[Item position entries]
# # # # # # #

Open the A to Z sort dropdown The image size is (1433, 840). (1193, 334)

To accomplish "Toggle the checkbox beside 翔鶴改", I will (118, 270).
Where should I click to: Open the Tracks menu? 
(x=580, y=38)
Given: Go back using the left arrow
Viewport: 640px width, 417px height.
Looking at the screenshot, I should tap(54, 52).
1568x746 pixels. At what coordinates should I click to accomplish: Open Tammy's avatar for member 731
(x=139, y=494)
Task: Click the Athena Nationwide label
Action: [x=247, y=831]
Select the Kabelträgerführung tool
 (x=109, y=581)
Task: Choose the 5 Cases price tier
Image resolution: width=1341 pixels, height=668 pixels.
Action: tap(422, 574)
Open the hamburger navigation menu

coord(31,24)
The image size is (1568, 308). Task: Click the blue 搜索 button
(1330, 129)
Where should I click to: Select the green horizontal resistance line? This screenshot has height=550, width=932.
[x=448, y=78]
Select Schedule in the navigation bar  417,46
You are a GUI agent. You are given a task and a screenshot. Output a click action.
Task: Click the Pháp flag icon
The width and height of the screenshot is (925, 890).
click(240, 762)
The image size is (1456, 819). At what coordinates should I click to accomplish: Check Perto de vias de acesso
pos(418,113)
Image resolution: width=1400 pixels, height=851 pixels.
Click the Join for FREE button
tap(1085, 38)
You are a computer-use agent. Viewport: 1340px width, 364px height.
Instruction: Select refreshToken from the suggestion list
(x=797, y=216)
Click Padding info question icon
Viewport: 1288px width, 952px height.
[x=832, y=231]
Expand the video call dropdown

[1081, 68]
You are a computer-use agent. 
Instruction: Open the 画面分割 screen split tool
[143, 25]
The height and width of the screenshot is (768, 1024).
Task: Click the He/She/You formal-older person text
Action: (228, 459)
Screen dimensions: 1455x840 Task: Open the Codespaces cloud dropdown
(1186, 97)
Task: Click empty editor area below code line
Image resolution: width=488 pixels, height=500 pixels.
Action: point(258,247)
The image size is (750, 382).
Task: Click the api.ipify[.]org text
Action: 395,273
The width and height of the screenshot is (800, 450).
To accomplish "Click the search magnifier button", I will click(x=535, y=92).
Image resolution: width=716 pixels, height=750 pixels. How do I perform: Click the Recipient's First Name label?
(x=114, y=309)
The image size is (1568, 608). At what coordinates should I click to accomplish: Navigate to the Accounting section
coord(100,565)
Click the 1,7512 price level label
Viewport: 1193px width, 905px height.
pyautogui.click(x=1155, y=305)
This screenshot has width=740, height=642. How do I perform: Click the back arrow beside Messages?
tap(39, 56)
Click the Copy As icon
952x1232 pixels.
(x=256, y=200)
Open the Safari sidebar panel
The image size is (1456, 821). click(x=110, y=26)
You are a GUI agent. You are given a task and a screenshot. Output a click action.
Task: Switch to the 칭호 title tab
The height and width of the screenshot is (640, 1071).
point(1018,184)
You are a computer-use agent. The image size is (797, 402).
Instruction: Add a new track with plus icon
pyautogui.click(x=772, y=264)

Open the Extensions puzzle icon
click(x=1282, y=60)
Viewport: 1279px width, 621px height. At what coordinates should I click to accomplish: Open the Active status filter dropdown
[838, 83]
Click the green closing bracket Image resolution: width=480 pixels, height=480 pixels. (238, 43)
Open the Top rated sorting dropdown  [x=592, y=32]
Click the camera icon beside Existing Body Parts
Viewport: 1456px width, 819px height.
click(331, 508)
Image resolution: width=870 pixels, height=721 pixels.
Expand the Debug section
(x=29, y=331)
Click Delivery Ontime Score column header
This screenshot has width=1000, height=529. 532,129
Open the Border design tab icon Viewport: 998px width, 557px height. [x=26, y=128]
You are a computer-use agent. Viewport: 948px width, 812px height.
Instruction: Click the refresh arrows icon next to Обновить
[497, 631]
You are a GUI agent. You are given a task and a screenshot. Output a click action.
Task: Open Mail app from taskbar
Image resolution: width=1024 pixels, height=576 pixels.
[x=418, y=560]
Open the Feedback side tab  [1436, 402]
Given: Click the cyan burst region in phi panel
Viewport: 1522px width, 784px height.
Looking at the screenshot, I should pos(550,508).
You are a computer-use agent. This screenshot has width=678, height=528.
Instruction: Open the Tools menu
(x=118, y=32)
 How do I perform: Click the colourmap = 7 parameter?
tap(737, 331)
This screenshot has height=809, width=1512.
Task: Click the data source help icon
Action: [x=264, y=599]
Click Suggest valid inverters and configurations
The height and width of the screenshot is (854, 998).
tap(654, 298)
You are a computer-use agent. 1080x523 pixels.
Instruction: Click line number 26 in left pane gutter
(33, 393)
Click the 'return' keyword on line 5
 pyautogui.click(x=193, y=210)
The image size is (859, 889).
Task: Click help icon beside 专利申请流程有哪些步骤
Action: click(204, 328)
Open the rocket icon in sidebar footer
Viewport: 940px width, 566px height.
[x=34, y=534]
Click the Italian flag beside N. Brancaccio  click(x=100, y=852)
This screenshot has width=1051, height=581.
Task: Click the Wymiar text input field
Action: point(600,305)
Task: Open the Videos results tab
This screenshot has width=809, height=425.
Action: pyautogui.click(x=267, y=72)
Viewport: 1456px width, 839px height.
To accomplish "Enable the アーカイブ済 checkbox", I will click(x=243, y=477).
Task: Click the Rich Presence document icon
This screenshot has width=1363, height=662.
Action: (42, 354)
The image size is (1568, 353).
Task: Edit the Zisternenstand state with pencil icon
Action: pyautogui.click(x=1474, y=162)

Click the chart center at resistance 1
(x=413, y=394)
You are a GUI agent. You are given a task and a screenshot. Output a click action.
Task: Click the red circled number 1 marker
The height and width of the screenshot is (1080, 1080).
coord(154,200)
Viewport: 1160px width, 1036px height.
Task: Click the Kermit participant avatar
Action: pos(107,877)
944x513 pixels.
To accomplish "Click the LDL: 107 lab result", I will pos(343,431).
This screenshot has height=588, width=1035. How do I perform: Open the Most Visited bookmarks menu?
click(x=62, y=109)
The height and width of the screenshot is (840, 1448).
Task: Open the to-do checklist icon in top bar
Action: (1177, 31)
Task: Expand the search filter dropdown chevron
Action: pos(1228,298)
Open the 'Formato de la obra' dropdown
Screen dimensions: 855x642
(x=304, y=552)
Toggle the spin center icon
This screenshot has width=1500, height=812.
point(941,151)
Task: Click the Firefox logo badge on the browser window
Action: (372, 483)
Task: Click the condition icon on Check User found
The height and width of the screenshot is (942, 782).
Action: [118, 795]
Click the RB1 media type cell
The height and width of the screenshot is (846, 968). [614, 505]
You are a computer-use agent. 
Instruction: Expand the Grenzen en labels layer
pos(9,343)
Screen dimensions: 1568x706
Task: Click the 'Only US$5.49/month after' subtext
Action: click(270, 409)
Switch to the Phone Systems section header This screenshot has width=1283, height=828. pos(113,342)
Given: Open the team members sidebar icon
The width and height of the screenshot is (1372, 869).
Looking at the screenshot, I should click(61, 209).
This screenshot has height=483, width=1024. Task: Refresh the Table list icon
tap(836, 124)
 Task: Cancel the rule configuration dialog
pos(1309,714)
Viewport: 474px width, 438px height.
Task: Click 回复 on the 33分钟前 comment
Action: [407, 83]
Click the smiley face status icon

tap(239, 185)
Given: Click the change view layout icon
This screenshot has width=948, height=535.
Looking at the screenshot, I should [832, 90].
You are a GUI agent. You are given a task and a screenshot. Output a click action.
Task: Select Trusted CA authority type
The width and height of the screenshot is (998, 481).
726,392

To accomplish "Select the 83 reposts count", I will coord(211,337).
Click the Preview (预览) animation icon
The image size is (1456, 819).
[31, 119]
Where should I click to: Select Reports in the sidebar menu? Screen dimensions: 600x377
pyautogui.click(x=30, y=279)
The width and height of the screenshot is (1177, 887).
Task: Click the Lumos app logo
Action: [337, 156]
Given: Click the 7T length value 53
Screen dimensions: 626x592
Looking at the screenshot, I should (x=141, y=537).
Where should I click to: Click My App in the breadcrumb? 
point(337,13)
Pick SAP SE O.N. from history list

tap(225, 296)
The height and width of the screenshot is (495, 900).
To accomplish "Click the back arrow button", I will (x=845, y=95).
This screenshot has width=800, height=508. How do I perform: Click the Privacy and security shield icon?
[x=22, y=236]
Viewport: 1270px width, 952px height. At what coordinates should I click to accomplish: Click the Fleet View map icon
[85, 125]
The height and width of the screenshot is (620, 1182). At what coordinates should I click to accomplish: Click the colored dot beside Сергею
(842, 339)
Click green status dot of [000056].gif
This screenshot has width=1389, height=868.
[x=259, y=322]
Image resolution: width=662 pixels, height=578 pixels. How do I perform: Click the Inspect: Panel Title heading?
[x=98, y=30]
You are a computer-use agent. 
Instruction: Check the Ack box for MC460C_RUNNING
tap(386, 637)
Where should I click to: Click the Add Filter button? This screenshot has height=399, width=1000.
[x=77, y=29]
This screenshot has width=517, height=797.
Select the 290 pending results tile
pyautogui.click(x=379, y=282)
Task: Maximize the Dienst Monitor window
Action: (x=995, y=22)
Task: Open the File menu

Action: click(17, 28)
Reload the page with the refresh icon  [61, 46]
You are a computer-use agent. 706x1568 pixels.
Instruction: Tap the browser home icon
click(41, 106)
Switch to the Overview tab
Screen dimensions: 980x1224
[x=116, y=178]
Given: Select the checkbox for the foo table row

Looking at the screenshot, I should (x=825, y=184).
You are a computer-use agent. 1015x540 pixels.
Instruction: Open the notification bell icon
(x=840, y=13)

# # # # # # #

## [Exercise details]
Reproduce the material starting with the line containing "Task: Cancel the rule configuration dialog" and going on through the line containing "Action: (x=995, y=22)", with both of those lines included.

## [Written solution]
 Task: Cancel the rule configuration dialog
pos(1309,714)
Viewport: 474px width, 438px height.
Task: Click 回复 on the 33分钟前 comment
Action: [407, 83]
Click the smiley face status icon

tap(239, 185)
Given: Click the change view layout icon
This screenshot has width=948, height=535.
Looking at the screenshot, I should [832, 90].
You are a GUI agent. You are given a task and a screenshot. Output a click action.
Task: Select Trusted CA authority type
The width and height of the screenshot is (998, 481).
726,392

To accomplish "Select the 83 reposts count", I will coord(211,337).
Click the Preview (预览) animation icon
The image size is (1456, 819).
[31, 119]
Where should I click to: Select Reports in the sidebar menu? Screen dimensions: 600x377
pyautogui.click(x=30, y=279)
The width and height of the screenshot is (1177, 887).
Task: Click the Lumos app logo
Action: [337, 156]
Given: Click the 7T length value 53
Screen dimensions: 626x592
Looking at the screenshot, I should (x=141, y=537).
Where should I click to: Click My App in the breadcrumb? 
point(337,13)
Pick SAP SE O.N. from history list

tap(225, 296)
The height and width of the screenshot is (495, 900).
To accomplish "Click the back arrow button", I will (x=845, y=95).
This screenshot has width=800, height=508. How do I perform: Click the Privacy and security shield icon?
[x=22, y=236]
Viewport: 1270px width, 952px height. At what coordinates should I click to accomplish: Click the Fleet View map icon
[85, 125]
The height and width of the screenshot is (620, 1182). At what coordinates should I click to accomplish: Click the colored dot beside Сергею
(842, 339)
Click green status dot of [000056].gif
This screenshot has width=1389, height=868.
[x=259, y=322]
Image resolution: width=662 pixels, height=578 pixels. How do I perform: Click the Inspect: Panel Title heading?
[x=98, y=30]
You are a computer-use agent. 
Instruction: Check the Ack box for MC460C_RUNNING
tap(386, 637)
Where should I click to: Click the Add Filter button? This screenshot has height=399, width=1000.
[x=77, y=29]
This screenshot has width=517, height=797.
Select the 290 pending results tile
pyautogui.click(x=379, y=282)
Task: Maximize the Dienst Monitor window
Action: (x=995, y=22)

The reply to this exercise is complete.